Innovation in GenAI algorithm technology accelerates popularization of AI smartphones and PCs

Jay Liu, Taipei; Jack Wu, DIGITIMES Asia 0


Since 2023, Generative AI (GenAI) has been the main momentum driving the electronics industry forward. Its developmental vision has gradually extended from the cloud to the edge, with concepts like AI smartphones and AI PCs becoming popular keywords in the market. However, the high hardware requirements and computing costs of GenAI models make introducing them into edge applications challenging.

Specifically, GenAI's massive demand for memory is an issue that's difficult to bypass regardless of how powerful the computing chips are. Nevertheless, the rapid evolution of AI technology has seen the emergence of more and more new technologies. There is the potential that the hardware thresholds can be addressed within AI algorithms.

As hardware manufacturers confirm the prospects of AI in the electronics industry, they have attempted to invest in relevant research in different fields, but the bottlenecks quickly appeared. For instance, operating a 7-billion parameter INT8 LLM smoothly on an edge device will require 7-8GB of memory capacity.

This means allocating a device's entire memory capacity to a single function for mainstream smartphone specifications. To maintain the operation of other functions, it would likely require increasing the smartphone's RAM to 24GB to be sufficient. This is a significant cost burden for the widespread adoption of GenAI on the edge side.

However, with sufficient resources and manpower involved in development, AI evolution seems to progress a generation nearly every quarter. At the recent MWC, we've already seen MediaTek and Qualcomm demonstrate a Low-Rank Adaptation (LoRA) technology that wasn't even created in the fourth quarter of 2023.

Microsoft's LoRA technology is primarily used for fine-tuning parameters in GenAI images. The characteristic of this technology is that it enables more accurate and rapid results with smaller memory requirements. The functional upgrades this technology brings to GenAI on smartphones are evident in the MWC demonstrations.

Recently, on the training side, Anima Anandkumar, former senior director of AI research at Nvidia, proposed the Gradient Low-Rank Projection (GaLore) pre-training technology. Under the same computational efficiency, GaLore, compared to LLaMA 1B and 7B, can reduce memory usage during training by approximately 65%.

Although the related research paper has not yet received broader verification in practical use, this technology appears to significantly reduce the training costs of GenAI models, increasing the likelihood of broader adoption at the edge.

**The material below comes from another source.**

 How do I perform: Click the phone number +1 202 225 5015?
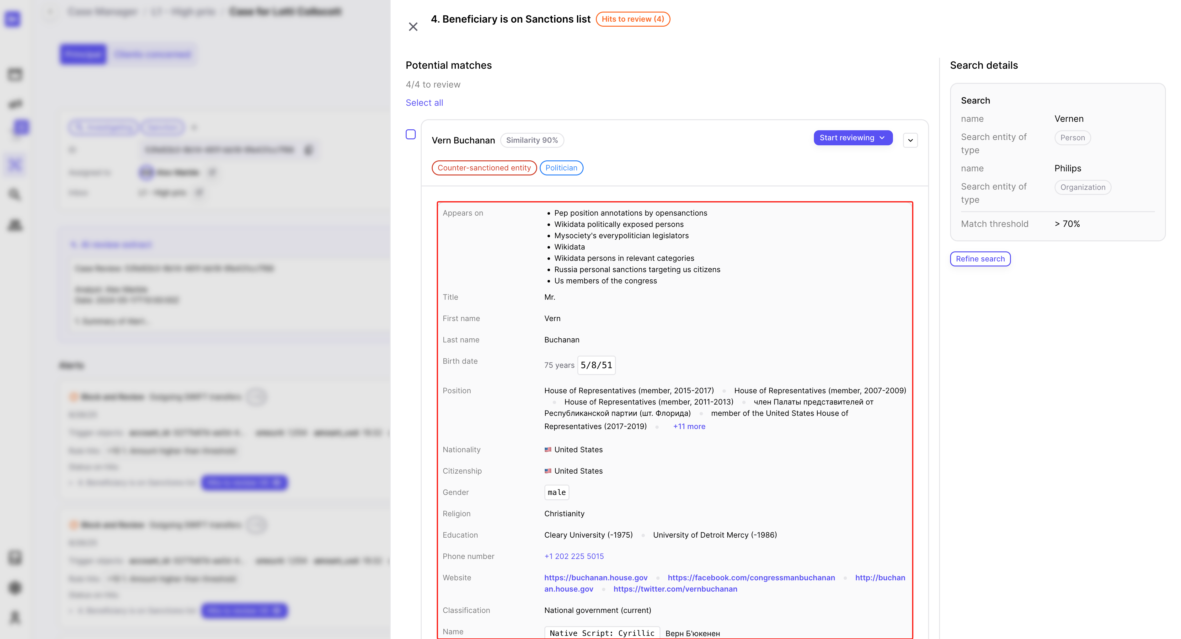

Sources familiar with AI chips noted that the current AI technology community has a diverse range of research on reducing the operating memory requirements of LLM models. The concerns about hardware obstacles and thresholds voiced by the industry at the end of 2023 may be resolved in the short term.

For products like AI smartphones and AI PCs to achieve widespread adoption, the real focus should be on whether the actual applications can be accepted by consumers, rather than worry about hardware limitations. If the resulting feature fails to attract consumers, even with lowered thresholds on memories and chips, it won't truly drive shipment growth.